DATA PROVIDED Block Start

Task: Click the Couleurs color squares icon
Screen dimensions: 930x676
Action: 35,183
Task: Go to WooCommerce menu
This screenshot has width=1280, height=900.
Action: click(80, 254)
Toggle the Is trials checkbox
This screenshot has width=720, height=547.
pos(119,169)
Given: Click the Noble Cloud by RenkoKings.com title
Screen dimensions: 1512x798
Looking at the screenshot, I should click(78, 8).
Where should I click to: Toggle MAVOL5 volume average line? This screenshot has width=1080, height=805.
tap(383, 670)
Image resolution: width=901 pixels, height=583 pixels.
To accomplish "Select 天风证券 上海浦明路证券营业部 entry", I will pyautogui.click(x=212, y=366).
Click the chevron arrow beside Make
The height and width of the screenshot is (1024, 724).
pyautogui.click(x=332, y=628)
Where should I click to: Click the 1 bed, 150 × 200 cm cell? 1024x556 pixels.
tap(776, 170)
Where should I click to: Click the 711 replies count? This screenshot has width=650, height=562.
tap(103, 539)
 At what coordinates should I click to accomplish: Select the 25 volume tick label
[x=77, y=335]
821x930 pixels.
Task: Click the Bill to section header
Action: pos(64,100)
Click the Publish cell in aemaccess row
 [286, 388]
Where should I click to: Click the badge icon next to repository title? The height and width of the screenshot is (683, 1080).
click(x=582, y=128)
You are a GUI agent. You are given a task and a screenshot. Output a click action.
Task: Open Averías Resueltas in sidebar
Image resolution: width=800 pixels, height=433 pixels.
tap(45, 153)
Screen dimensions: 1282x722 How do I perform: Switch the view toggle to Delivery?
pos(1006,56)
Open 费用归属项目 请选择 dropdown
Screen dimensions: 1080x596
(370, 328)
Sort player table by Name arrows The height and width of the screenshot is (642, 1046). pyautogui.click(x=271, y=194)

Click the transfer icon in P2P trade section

DATA PROVIDED Block End

GOAL OF THE EXERCISE |
The records above should be restated word for word in their entirety.

OUTPUT FOR THIS TASK |
Task: Click the Couleurs color squares icon
Screen dimensions: 930x676
Action: 35,183
Task: Go to WooCommerce menu
This screenshot has width=1280, height=900.
Action: click(80, 254)
Toggle the Is trials checkbox
This screenshot has width=720, height=547.
pos(119,169)
Given: Click the Noble Cloud by RenkoKings.com title
Screen dimensions: 1512x798
Looking at the screenshot, I should click(78, 8).
Where should I click to: Toggle MAVOL5 volume average line? This screenshot has width=1080, height=805.
tap(383, 670)
Image resolution: width=901 pixels, height=583 pixels.
To accomplish "Select 天风证券 上海浦明路证券营业部 entry", I will pyautogui.click(x=212, y=366).
Click the chevron arrow beside Make
The height and width of the screenshot is (1024, 724).
pyautogui.click(x=332, y=628)
Where should I click to: Click the 1 bed, 150 × 200 cm cell? 1024x556 pixels.
tap(776, 170)
Where should I click to: Click the 711 replies count? This screenshot has width=650, height=562.
tap(103, 539)
 At what coordinates should I click to accomplish: Select the 25 volume tick label
[x=77, y=335]
821x930 pixels.
Task: Click the Bill to section header
Action: pos(64,100)
Click the Publish cell in aemaccess row
 [286, 388]
Where should I click to: Click the badge icon next to repository title? The height and width of the screenshot is (683, 1080).
click(x=582, y=128)
You are a GUI agent. You are given a task and a screenshot. Output a click action.
Task: Open Averías Resueltas in sidebar
Image resolution: width=800 pixels, height=433 pixels.
tap(45, 153)
Screen dimensions: 1282x722 How do I perform: Switch the view toggle to Delivery?
pos(1006,56)
Open 费用归属项目 请选择 dropdown
Screen dimensions: 1080x596
(370, 328)
Sort player table by Name arrows The height and width of the screenshot is (642, 1046). pyautogui.click(x=271, y=194)

Click the transfer icon in P2P trade section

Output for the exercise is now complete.